━━━ DATA FOR REVIEW

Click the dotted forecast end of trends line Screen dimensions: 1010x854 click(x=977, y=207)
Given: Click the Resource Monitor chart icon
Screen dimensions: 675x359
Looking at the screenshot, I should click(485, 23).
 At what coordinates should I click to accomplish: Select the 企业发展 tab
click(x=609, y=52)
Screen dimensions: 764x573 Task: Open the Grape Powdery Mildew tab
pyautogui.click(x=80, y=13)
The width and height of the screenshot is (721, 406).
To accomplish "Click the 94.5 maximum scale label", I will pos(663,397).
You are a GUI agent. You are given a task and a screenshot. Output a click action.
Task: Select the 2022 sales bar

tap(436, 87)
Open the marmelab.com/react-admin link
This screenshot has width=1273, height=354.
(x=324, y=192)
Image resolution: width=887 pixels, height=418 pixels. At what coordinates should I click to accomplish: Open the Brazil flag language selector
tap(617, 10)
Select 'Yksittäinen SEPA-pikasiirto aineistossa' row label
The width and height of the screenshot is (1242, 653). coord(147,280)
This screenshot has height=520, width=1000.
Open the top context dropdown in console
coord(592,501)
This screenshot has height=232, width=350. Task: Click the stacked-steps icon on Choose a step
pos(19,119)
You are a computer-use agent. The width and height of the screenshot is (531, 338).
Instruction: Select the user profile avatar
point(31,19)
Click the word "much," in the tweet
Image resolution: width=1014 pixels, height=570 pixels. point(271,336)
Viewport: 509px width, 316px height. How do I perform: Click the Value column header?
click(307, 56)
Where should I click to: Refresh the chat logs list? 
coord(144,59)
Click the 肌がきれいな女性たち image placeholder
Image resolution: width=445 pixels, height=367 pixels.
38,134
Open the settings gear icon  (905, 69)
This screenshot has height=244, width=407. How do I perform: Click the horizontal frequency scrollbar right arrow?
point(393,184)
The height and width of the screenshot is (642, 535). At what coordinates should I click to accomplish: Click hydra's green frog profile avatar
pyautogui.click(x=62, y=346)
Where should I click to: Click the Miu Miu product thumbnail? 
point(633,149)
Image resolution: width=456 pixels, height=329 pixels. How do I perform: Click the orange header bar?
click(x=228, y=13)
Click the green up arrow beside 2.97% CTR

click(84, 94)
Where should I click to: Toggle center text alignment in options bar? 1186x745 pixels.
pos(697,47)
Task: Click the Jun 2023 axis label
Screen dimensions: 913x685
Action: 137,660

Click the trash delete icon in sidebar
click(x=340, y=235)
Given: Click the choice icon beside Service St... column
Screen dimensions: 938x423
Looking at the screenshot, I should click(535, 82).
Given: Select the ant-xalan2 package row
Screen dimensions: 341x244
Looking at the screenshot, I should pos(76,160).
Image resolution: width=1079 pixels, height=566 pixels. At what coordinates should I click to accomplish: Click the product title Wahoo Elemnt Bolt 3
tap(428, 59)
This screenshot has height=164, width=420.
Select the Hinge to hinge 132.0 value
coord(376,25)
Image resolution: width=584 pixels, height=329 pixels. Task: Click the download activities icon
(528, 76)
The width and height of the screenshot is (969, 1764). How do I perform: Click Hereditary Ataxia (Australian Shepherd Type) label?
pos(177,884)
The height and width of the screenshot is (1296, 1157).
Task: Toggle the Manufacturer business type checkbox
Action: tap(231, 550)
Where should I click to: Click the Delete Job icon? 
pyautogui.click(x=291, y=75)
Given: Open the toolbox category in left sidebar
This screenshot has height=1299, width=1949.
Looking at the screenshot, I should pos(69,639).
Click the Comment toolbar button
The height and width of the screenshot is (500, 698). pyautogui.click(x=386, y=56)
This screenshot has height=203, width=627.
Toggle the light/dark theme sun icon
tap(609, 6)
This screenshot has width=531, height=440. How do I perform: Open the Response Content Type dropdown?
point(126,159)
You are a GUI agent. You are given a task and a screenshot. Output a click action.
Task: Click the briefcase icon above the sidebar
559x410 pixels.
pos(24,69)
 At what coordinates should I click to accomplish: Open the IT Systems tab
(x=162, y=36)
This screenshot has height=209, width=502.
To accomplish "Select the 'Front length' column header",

━━━━━━

→ **WHAT NEEDS TO BE DONE**
However many lines the data holds, return each one exactly.

→ **RESPONSE TO THIS TASK**
Click the dotted forecast end of trends line Screen dimensions: 1010x854 click(x=977, y=207)
Given: Click the Resource Monitor chart icon
Screen dimensions: 675x359
Looking at the screenshot, I should click(485, 23).
 At what coordinates should I click to accomplish: Select the 企业发展 tab
click(x=609, y=52)
Screen dimensions: 764x573 Task: Open the Grape Powdery Mildew tab
pyautogui.click(x=80, y=13)
The width and height of the screenshot is (721, 406).
To accomplish "Click the 94.5 maximum scale label", I will pos(663,397).
You are a GUI agent. You are given a task and a screenshot. Output a click action.
Task: Select the 2022 sales bar

tap(436, 87)
Open the marmelab.com/react-admin link
This screenshot has width=1273, height=354.
(x=324, y=192)
Image resolution: width=887 pixels, height=418 pixels. At what coordinates should I click to accomplish: Open the Brazil flag language selector
tap(617, 10)
Select 'Yksittäinen SEPA-pikasiirto aineistossa' row label
The width and height of the screenshot is (1242, 653). coord(147,280)
This screenshot has height=520, width=1000.
Open the top context dropdown in console
coord(592,501)
This screenshot has height=232, width=350. Task: Click the stacked-steps icon on Choose a step
pos(19,119)
You are a computer-use agent. The width and height of the screenshot is (531, 338).
Instruction: Select the user profile avatar
point(31,19)
Click the word "much," in the tweet
Image resolution: width=1014 pixels, height=570 pixels. point(271,336)
Viewport: 509px width, 316px height. How do I perform: Click the Value column header?
click(307, 56)
Where should I click to: Refresh the chat logs list? 
coord(144,59)
Click the 肌がきれいな女性たち image placeholder
Image resolution: width=445 pixels, height=367 pixels.
38,134
Open the settings gear icon  (905, 69)
This screenshot has height=244, width=407. How do I perform: Click the horizontal frequency scrollbar right arrow?
point(393,184)
The height and width of the screenshot is (642, 535). At what coordinates should I click to accomplish: Click hydra's green frog profile avatar
pyautogui.click(x=62, y=346)
Where should I click to: Click the Miu Miu product thumbnail? 
point(633,149)
Image resolution: width=456 pixels, height=329 pixels. How do I perform: Click the orange header bar?
click(x=228, y=13)
Click the green up arrow beside 2.97% CTR

click(84, 94)
Where should I click to: Toggle center text alignment in options bar? 1186x745 pixels.
pos(697,47)
Task: Click the Jun 2023 axis label
Screen dimensions: 913x685
Action: 137,660

Click the trash delete icon in sidebar
click(x=340, y=235)
Given: Click the choice icon beside Service St... column
Screen dimensions: 938x423
Looking at the screenshot, I should click(535, 82).
Given: Select the ant-xalan2 package row
Screen dimensions: 341x244
Looking at the screenshot, I should pos(76,160).
Image resolution: width=1079 pixels, height=566 pixels. At what coordinates should I click to accomplish: Click the product title Wahoo Elemnt Bolt 3
tap(428, 59)
This screenshot has height=164, width=420.
Select the Hinge to hinge 132.0 value
coord(376,25)
Image resolution: width=584 pixels, height=329 pixels. Task: Click the download activities icon
(528, 76)
The width and height of the screenshot is (969, 1764). How do I perform: Click Hereditary Ataxia (Australian Shepherd Type) label?
pos(177,884)
The height and width of the screenshot is (1296, 1157).
Task: Toggle the Manufacturer business type checkbox
Action: tap(231, 550)
Where should I click to: Click the Delete Job icon? 
pyautogui.click(x=291, y=75)
Given: Open the toolbox category in left sidebar
This screenshot has height=1299, width=1949.
Looking at the screenshot, I should pos(69,639).
Click the Comment toolbar button
The height and width of the screenshot is (500, 698). pyautogui.click(x=386, y=56)
This screenshot has height=203, width=627.
Toggle the light/dark theme sun icon
tap(609, 6)
This screenshot has width=531, height=440. How do I perform: Open the Response Content Type dropdown?
point(126,159)
You are a GUI agent. You are given a task and a screenshot. Output a click action.
Task: Click the briefcase icon above the sidebar
559x410 pixels.
pos(24,69)
 At what coordinates should I click to accomplish: Open the IT Systems tab
(x=162, y=36)
This screenshot has height=209, width=502.
To accomplish "Select the 'Front length' column header",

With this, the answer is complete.